- What you will do: Return all of the entries exactly, with nothing added or left out.

- Data for the task:
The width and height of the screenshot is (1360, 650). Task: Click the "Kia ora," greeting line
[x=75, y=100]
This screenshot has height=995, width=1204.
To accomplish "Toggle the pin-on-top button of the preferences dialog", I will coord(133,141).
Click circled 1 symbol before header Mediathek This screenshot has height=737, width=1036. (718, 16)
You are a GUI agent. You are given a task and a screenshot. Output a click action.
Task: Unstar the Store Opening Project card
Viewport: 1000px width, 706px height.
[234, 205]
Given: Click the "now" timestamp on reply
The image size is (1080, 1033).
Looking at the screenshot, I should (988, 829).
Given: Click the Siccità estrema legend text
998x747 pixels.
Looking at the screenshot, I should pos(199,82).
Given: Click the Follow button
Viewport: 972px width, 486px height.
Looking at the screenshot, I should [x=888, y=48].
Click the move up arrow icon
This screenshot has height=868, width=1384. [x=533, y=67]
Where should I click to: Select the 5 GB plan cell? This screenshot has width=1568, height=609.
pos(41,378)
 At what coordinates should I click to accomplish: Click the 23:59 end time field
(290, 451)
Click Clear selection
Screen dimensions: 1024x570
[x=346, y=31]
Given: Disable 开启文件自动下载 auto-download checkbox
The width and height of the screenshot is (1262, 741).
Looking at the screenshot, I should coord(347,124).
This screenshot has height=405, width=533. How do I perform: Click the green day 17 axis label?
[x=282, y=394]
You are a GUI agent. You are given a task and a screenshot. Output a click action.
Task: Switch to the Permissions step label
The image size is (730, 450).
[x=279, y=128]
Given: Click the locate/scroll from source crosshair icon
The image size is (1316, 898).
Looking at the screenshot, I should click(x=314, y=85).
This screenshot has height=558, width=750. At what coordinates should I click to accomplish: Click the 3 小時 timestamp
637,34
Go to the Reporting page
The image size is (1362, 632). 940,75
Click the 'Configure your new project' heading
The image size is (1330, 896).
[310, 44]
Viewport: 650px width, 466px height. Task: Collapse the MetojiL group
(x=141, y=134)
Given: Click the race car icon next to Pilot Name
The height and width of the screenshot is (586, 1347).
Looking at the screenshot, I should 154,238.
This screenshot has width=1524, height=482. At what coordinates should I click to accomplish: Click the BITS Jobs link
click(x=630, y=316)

- Exercise solution:
The width and height of the screenshot is (1360, 650). Task: Click the "Kia ora," greeting line
[x=75, y=100]
This screenshot has height=995, width=1204.
To accomplish "Toggle the pin-on-top button of the preferences dialog", I will coord(133,141).
Click circled 1 symbol before header Mediathek This screenshot has height=737, width=1036. (718, 16)
You are a GUI agent. You are given a task and a screenshot. Output a click action.
Task: Unstar the Store Opening Project card
Viewport: 1000px width, 706px height.
[234, 205]
Given: Click the "now" timestamp on reply
The image size is (1080, 1033).
Looking at the screenshot, I should (988, 829).
Given: Click the Siccità estrema legend text
998x747 pixels.
Looking at the screenshot, I should pos(199,82).
Given: Click the Follow button
Viewport: 972px width, 486px height.
Looking at the screenshot, I should [x=888, y=48].
Click the move up arrow icon
This screenshot has height=868, width=1384. [x=533, y=67]
Where should I click to: Select the 5 GB plan cell? This screenshot has width=1568, height=609.
pos(41,378)
 At what coordinates should I click to accomplish: Click the 23:59 end time field
(290, 451)
Click Clear selection
Screen dimensions: 1024x570
[x=346, y=31]
Given: Disable 开启文件自动下载 auto-download checkbox
The width and height of the screenshot is (1262, 741).
Looking at the screenshot, I should coord(347,124).
This screenshot has height=405, width=533. How do I perform: Click the green day 17 axis label?
[x=282, y=394]
You are a GUI agent. You are given a task and a screenshot. Output a click action.
Task: Switch to the Permissions step label
The image size is (730, 450).
[x=279, y=128]
Given: Click the locate/scroll from source crosshair icon
The image size is (1316, 898).
Looking at the screenshot, I should click(x=314, y=85).
This screenshot has height=558, width=750. At what coordinates should I click to accomplish: Click the 3 小時 timestamp
637,34
Go to the Reporting page
The image size is (1362, 632). 940,75
Click the 'Configure your new project' heading
The image size is (1330, 896).
[310, 44]
Viewport: 650px width, 466px height. Task: Collapse the MetojiL group
(x=141, y=134)
Given: Click the race car icon next to Pilot Name
The height and width of the screenshot is (586, 1347).
Looking at the screenshot, I should 154,238.
This screenshot has width=1524, height=482. At what coordinates should I click to accomplish: Click the BITS Jobs link
click(x=630, y=316)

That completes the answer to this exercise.